As part of the 400 South and University Boulevard Livable Communities Project, Salt Lake City’s new temporary zoning on 400 South runs right through the Central City local historic district, a landmark site the City considers significant. We applaud the project but wonder if the area from 500 East to 700 East (in Central City LHD) could have some special protections?
Read this letter to the editor:
“Transit over heritage?”
Published April 16, 2012 in The Salt Lake Tribune
Re “Salt Lake City imposes temporary zoning change along 400 South” (Tribune, March 28):
In its proposed “walkable, transit-oriented development” rezoning of the 400 South TRAX corridor, Salt Lake City seems to be acting with callous disregard. For some areas, it makes sense; for others, it is wholly inappropriate.
Within a two-block area of 900 East, you have an elementary school, two churches, a city park (Gilgal Gardens) and a number of single-family homes. The rezoning would incentivise developers to construct high-rise commercial and residential structures there.

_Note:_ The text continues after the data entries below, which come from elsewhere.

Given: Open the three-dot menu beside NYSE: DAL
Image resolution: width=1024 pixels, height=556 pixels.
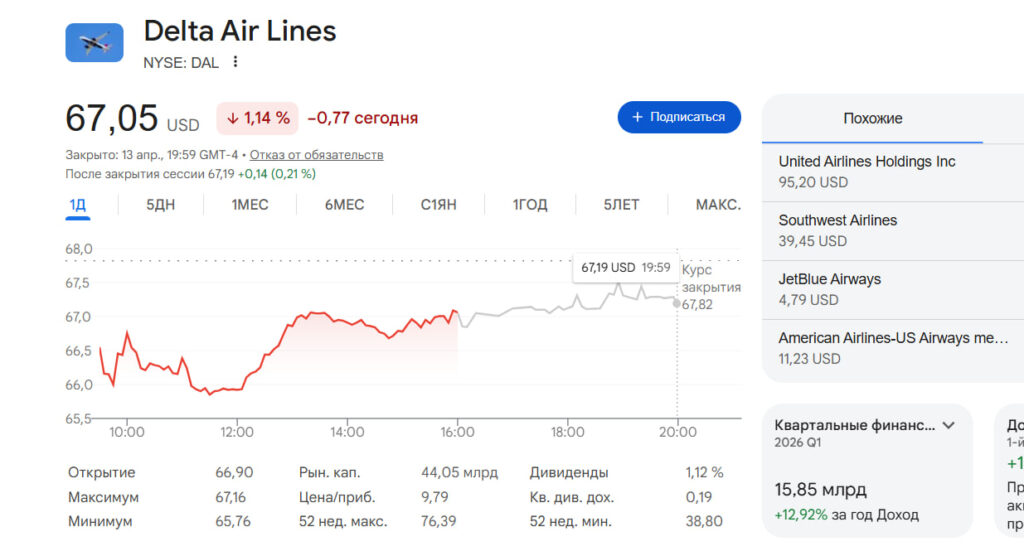Looking at the screenshot, I should (235, 62).
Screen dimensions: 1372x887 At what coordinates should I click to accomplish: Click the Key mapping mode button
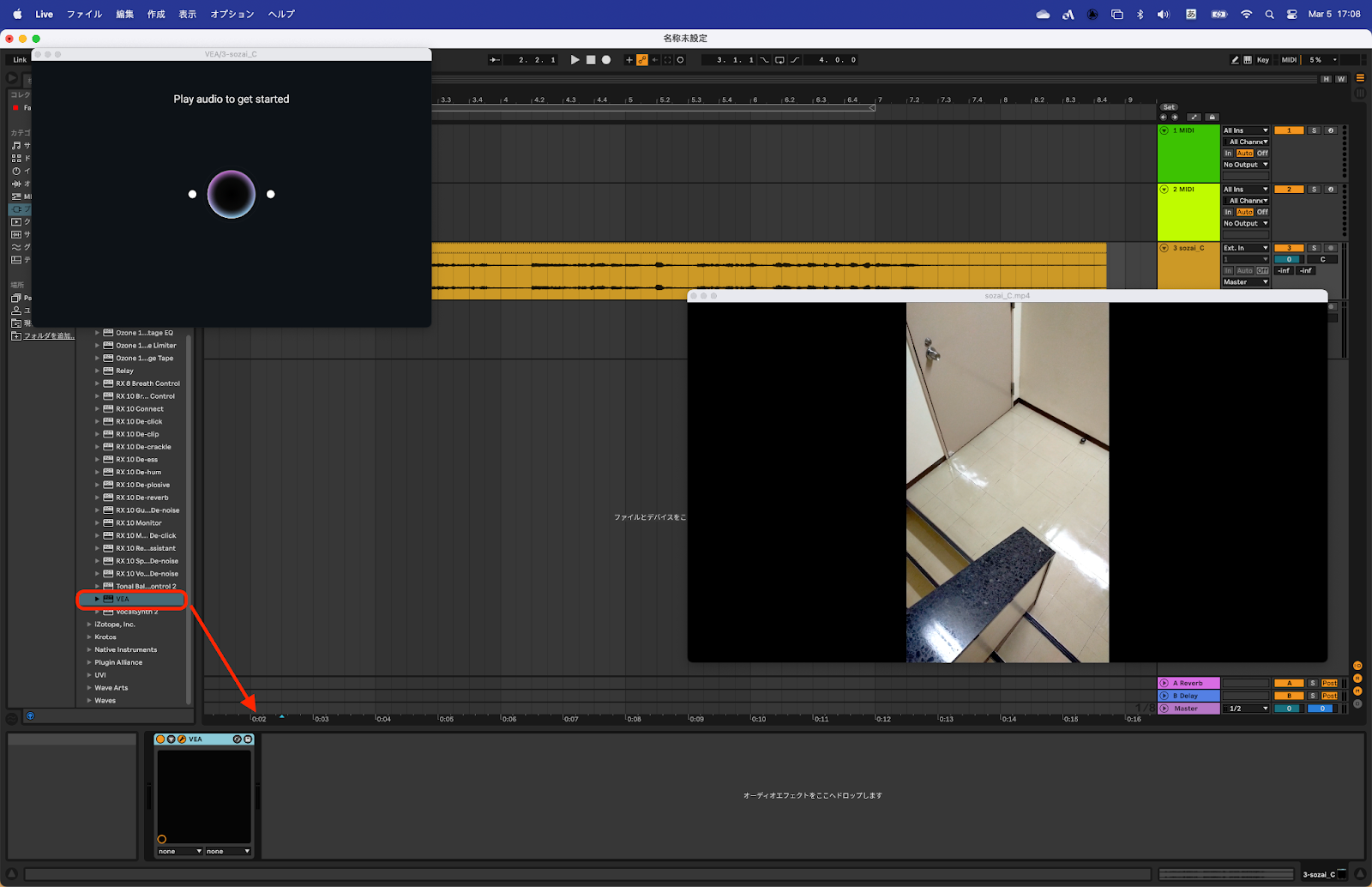(1262, 60)
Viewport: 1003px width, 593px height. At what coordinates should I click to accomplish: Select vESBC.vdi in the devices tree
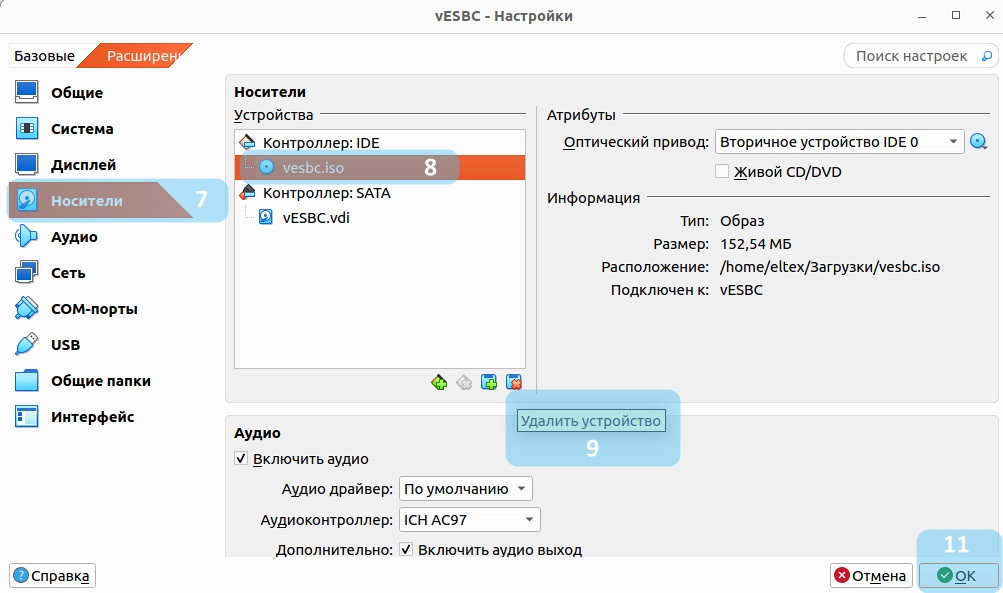(316, 217)
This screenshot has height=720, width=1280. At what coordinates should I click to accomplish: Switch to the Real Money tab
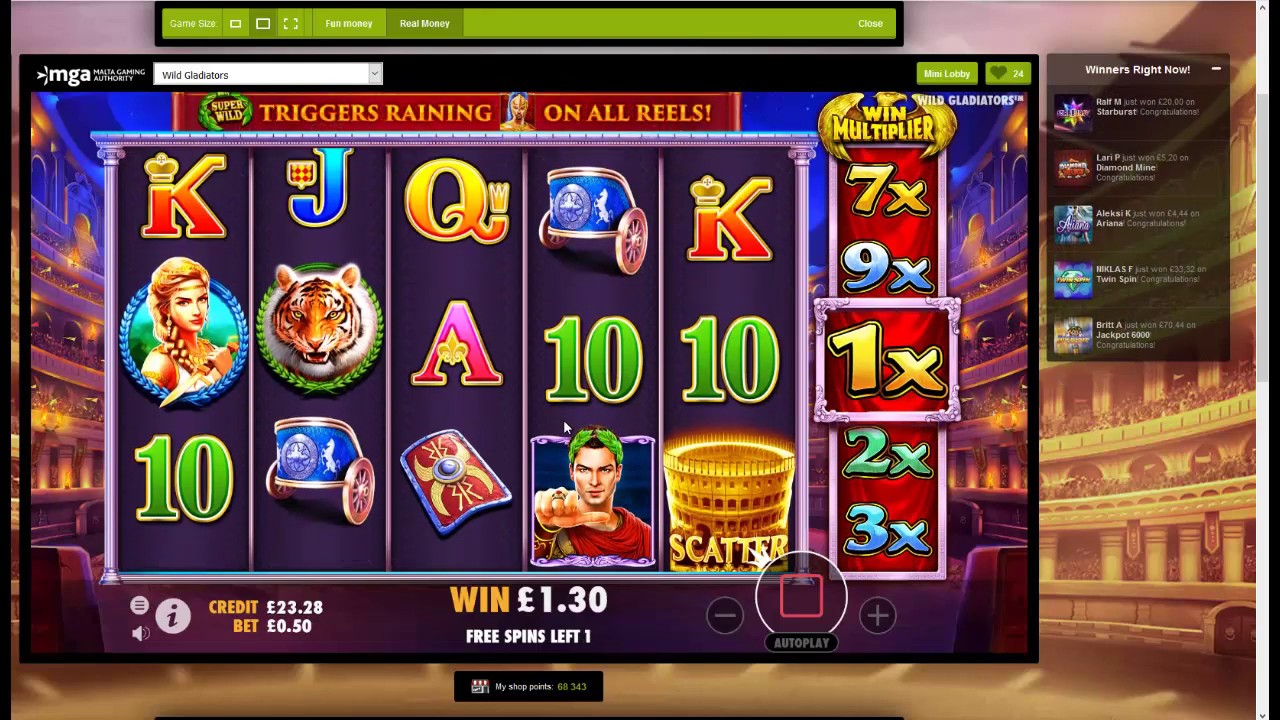[425, 23]
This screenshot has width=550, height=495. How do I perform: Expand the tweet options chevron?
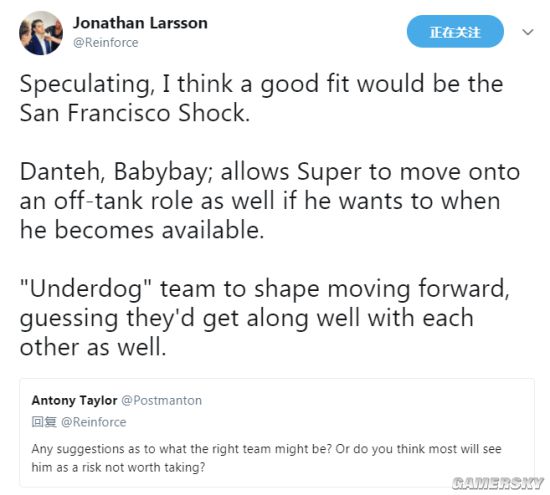coord(528,32)
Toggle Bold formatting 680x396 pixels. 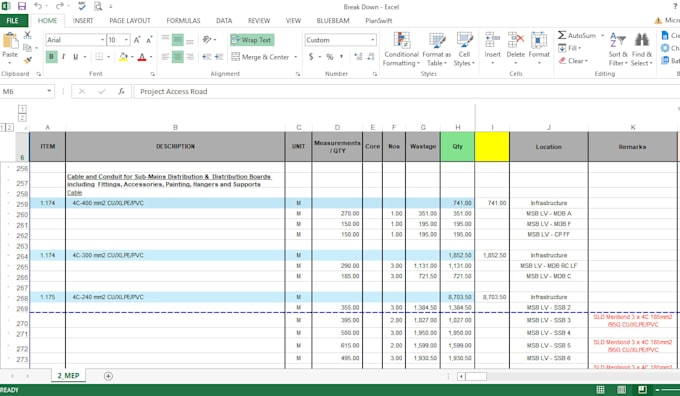pos(52,57)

The city has shown insensitivity to heritage. The Tenth Ward LDS meetinghouse dates back almost to pioneer days. Yet the plan would “remove those blocks … that front on 400 South from the historic district.”
A major impetus behind the proposal is to “provide an important support base to the core area and transit ridership” and to foster “transit oriented development.” The public transit system is to serve the people, not visa-versa. This plan is a case of the tail wagging the dog — planning in reverse.
Good city planning should be balanced and protective of community interests. Anything less is incompetence at best, and a violation of public trust at worst.